Exercise directions> Find the word "report" below. Copy each line that has it.
══ Data in this exercise ══
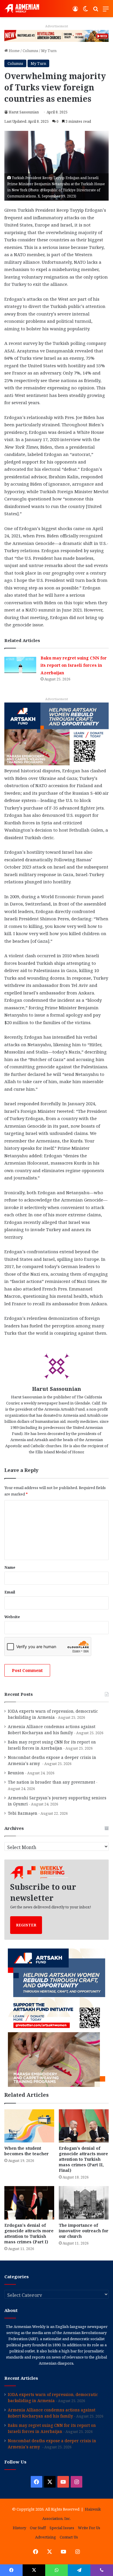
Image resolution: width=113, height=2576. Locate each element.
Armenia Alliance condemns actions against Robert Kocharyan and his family (51, 1729)
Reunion (16, 1772)
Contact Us (69, 2537)
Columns (30, 50)
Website (12, 1616)
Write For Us (89, 2527)
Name (9, 1567)
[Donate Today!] (56, 733)
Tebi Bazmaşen (22, 1813)
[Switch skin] (85, 10)
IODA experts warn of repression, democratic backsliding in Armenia (53, 1714)
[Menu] (106, 10)
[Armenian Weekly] (21, 8)
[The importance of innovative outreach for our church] (84, 2203)
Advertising (45, 2537)
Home (14, 50)
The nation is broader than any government (51, 1782)
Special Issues (62, 2527)
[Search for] (96, 10)
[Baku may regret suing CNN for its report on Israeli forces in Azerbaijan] (20, 664)
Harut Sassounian (24, 112)
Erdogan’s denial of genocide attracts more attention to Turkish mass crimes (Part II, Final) (83, 2159)
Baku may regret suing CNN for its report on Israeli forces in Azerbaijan (74, 665)
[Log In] (75, 10)
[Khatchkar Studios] (56, 35)
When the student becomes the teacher (26, 2150)
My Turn (49, 50)
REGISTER (26, 1925)
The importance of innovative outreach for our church (83, 2230)
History (19, 2527)
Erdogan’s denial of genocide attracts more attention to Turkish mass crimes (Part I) (29, 2233)
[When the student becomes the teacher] (29, 2126)
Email (9, 1592)
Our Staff (38, 2527)
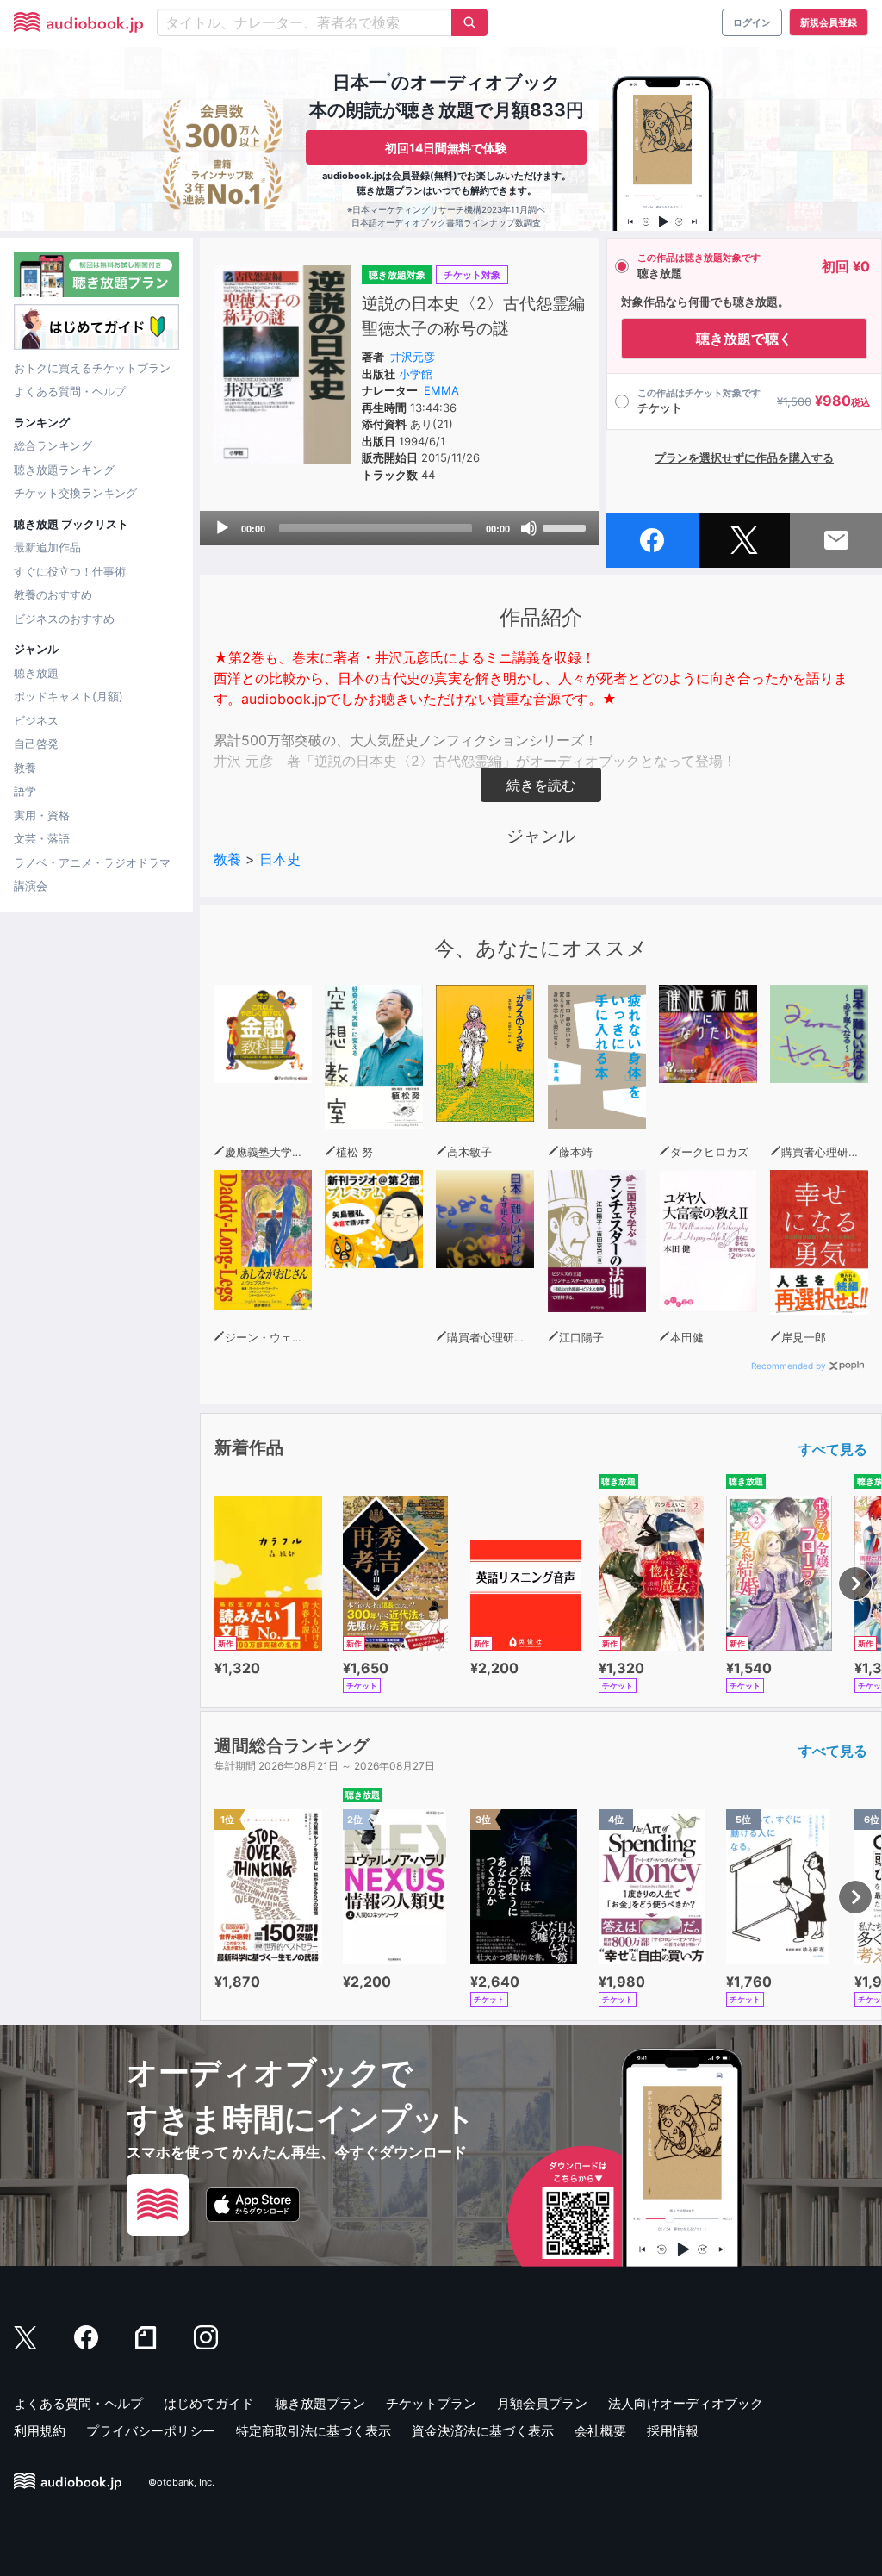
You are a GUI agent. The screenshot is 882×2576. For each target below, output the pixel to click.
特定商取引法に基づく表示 (313, 2431)
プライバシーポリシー (150, 2431)
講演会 (30, 886)
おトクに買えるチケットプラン (92, 368)
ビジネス (36, 720)
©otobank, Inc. (181, 2482)
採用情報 (673, 2431)
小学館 (415, 374)
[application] (399, 528)
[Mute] (528, 528)
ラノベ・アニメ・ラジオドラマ (92, 862)
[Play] (222, 528)
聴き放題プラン (320, 2403)
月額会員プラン (542, 2403)
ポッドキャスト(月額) (68, 696)
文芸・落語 (42, 838)
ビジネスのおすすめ (64, 618)
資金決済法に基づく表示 (483, 2431)
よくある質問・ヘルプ (70, 391)
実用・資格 (42, 815)
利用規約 (39, 2431)
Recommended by (788, 1365)
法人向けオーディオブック (685, 2403)
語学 (25, 791)
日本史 (280, 859)
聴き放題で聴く (744, 338)
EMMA (441, 390)
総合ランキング (53, 445)
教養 (25, 768)
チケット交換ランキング (75, 493)
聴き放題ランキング (64, 469)
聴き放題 (36, 673)
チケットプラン (431, 2403)
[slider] (567, 526)
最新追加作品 (47, 547)
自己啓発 (36, 743)
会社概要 (600, 2431)
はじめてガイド (209, 2403)
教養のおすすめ (53, 594)
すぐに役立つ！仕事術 (70, 571)
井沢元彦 (412, 357)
═══
Task solution>
[Baku may regret suing CNN for its report on Israeli forces in Azerbaijan] (20, 664)
Baku may regret suing CNN for its report on Israeli forces in Azerbaijan (74, 665)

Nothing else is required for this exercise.